→ **RECORDS SUPPLIED**
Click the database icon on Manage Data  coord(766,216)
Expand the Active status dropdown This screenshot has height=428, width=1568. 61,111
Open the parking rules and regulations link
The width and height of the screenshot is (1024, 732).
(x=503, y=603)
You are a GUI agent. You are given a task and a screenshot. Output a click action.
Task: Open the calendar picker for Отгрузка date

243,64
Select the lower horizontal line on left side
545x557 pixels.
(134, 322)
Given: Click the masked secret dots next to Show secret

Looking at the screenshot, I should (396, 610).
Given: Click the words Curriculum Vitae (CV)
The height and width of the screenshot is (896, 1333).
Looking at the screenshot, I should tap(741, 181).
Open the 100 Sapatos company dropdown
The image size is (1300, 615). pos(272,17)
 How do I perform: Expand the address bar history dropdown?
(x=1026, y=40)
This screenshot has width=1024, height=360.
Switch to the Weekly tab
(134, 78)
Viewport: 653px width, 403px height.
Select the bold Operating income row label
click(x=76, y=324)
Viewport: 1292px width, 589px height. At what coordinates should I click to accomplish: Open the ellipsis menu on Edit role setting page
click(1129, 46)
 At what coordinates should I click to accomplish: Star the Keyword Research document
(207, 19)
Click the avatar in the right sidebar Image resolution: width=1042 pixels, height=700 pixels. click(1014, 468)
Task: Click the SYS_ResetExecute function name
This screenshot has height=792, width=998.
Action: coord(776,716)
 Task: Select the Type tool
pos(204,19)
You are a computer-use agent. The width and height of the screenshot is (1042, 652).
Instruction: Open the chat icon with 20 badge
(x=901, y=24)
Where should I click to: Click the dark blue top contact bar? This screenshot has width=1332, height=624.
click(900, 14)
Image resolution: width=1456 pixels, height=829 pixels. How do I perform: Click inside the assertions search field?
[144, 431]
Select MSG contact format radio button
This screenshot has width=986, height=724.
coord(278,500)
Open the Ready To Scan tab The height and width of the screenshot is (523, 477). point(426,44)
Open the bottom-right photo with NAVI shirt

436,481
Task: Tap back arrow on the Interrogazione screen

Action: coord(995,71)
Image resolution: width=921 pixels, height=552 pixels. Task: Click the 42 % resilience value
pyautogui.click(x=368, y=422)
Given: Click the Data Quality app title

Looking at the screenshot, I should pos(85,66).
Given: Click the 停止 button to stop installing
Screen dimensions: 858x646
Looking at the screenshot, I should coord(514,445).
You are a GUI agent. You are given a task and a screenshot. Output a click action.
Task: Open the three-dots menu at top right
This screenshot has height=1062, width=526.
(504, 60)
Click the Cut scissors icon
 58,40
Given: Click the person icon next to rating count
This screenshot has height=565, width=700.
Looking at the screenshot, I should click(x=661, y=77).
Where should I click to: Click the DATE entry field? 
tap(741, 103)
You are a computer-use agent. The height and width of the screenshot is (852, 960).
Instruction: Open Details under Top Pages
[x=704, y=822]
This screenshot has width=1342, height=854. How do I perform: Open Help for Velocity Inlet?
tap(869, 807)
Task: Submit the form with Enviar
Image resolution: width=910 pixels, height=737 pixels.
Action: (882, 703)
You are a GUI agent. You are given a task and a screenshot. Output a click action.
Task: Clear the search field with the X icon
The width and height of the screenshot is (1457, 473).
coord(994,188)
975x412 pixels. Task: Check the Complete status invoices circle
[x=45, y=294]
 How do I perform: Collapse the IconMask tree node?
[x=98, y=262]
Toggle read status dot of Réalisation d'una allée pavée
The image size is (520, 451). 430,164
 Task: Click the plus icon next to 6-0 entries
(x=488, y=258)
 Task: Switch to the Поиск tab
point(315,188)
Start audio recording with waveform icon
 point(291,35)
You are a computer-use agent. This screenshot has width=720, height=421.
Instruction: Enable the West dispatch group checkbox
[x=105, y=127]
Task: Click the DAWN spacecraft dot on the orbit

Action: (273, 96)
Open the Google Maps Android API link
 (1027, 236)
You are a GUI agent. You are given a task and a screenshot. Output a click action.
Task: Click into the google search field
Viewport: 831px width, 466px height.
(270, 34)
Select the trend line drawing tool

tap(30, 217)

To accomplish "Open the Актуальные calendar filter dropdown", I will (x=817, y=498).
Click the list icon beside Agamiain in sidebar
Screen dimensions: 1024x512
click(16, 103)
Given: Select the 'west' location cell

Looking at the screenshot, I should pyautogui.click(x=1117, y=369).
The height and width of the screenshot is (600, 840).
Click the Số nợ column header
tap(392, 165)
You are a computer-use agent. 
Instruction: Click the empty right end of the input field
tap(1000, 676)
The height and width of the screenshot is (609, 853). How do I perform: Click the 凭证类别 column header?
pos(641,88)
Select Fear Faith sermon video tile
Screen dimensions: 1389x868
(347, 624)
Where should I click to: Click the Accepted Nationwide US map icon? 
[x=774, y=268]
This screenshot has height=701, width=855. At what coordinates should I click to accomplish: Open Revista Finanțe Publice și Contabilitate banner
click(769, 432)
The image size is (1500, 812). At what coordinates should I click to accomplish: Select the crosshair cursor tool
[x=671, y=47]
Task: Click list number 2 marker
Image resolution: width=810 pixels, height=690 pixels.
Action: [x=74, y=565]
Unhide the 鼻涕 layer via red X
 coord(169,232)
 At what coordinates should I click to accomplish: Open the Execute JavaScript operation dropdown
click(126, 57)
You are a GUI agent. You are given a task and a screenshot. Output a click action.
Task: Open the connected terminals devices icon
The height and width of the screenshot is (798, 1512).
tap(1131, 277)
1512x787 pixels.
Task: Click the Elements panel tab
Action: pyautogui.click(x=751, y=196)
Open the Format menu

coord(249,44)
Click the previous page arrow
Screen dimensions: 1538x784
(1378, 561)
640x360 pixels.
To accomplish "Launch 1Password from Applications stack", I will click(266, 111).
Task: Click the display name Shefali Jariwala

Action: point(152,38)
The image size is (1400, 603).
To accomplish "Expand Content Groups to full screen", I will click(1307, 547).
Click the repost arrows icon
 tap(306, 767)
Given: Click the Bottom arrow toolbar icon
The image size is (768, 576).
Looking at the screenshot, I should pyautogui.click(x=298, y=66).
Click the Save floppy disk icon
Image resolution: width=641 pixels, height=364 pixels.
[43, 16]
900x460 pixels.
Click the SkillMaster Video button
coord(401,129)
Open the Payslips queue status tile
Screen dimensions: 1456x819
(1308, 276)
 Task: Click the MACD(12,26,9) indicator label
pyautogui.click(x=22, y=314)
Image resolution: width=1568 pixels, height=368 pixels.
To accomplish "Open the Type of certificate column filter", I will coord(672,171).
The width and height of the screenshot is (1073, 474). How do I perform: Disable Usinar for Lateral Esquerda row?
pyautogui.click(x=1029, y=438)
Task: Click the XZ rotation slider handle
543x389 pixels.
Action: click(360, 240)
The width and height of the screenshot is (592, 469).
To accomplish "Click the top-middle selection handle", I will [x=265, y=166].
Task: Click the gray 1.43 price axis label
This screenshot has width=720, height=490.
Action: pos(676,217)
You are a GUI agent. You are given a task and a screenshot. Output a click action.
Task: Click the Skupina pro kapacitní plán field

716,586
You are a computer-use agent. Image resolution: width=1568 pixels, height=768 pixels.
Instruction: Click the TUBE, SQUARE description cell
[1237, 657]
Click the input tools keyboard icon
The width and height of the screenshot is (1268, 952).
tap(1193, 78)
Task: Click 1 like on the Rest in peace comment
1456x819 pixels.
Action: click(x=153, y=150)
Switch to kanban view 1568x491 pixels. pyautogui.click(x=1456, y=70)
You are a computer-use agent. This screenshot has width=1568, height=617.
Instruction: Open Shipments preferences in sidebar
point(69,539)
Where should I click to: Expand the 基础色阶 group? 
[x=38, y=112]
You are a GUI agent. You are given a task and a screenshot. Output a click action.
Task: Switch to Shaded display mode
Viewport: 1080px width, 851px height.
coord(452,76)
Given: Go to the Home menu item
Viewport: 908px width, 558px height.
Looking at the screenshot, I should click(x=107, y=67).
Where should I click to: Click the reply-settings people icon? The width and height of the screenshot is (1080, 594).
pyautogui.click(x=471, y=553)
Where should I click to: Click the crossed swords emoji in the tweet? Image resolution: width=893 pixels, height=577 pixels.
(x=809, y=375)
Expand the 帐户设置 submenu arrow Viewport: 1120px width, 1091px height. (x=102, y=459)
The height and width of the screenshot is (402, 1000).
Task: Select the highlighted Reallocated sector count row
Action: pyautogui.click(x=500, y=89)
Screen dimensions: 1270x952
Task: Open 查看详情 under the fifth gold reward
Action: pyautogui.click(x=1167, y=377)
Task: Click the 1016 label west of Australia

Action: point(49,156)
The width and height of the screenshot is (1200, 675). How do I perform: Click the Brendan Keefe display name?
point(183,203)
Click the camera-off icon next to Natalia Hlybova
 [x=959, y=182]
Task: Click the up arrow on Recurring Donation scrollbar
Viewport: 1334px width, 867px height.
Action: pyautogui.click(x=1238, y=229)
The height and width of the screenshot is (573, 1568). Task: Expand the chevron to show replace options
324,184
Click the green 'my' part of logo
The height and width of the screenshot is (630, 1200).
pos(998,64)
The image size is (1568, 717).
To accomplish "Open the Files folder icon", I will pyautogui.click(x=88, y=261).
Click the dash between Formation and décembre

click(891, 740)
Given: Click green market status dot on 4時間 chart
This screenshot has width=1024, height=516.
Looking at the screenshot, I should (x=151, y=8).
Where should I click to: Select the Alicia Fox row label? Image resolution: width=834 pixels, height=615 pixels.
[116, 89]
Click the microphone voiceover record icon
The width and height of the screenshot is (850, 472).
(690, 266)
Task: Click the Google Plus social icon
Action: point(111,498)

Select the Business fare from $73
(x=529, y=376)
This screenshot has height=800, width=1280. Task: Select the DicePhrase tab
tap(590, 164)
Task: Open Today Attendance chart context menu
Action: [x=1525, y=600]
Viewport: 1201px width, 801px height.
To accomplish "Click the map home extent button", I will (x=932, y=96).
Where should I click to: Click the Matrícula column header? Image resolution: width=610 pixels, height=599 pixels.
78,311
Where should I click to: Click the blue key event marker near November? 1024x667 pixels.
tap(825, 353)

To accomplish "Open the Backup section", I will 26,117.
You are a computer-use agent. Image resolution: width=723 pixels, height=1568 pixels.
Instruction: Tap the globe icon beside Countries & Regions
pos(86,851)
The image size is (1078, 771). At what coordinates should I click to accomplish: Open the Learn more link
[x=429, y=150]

→ **TASK**
Repeat word for word from the line holding "Click the camera-off" down to the last line above, including both.

→ **TASK RESULT**
Click the camera-off icon next to Natalia Hlybova
 [x=959, y=182]
Task: Click the up arrow on Recurring Donation scrollbar
Viewport: 1334px width, 867px height.
Action: pyautogui.click(x=1238, y=229)
The height and width of the screenshot is (573, 1568). Task: Expand the chevron to show replace options
324,184
Click the green 'my' part of logo
The height and width of the screenshot is (630, 1200).
pos(998,64)
The image size is (1568, 717).
To accomplish "Open the Files folder icon", I will pyautogui.click(x=88, y=261).
Click the dash between Formation and décembre

click(891, 740)
Given: Click green market status dot on 4時間 chart
This screenshot has width=1024, height=516.
Looking at the screenshot, I should (x=151, y=8).
Where should I click to: Select the Alicia Fox row label? Image resolution: width=834 pixels, height=615 pixels.
[116, 89]
Click the microphone voiceover record icon
The width and height of the screenshot is (850, 472).
(690, 266)
Task: Click the Google Plus social icon
Action: point(111,498)

Select the Business fare from $73
(x=529, y=376)
This screenshot has height=800, width=1280. Task: Select the DicePhrase tab
tap(590, 164)
Task: Open Today Attendance chart context menu
Action: [x=1525, y=600]
Viewport: 1201px width, 801px height.
To accomplish "Click the map home extent button", I will (x=932, y=96).
Where should I click to: Click the Matrícula column header? Image resolution: width=610 pixels, height=599 pixels.
78,311
Where should I click to: Click the blue key event marker near November? 1024x667 pixels.
tap(825, 353)

To accomplish "Open the Backup section", I will 26,117.
You are a computer-use agent. Image resolution: width=723 pixels, height=1568 pixels.
Instruction: Tap the globe icon beside Countries & Regions
pos(86,851)
The image size is (1078, 771). At what coordinates should I click to accomplish: Open the Learn more link
[x=429, y=150]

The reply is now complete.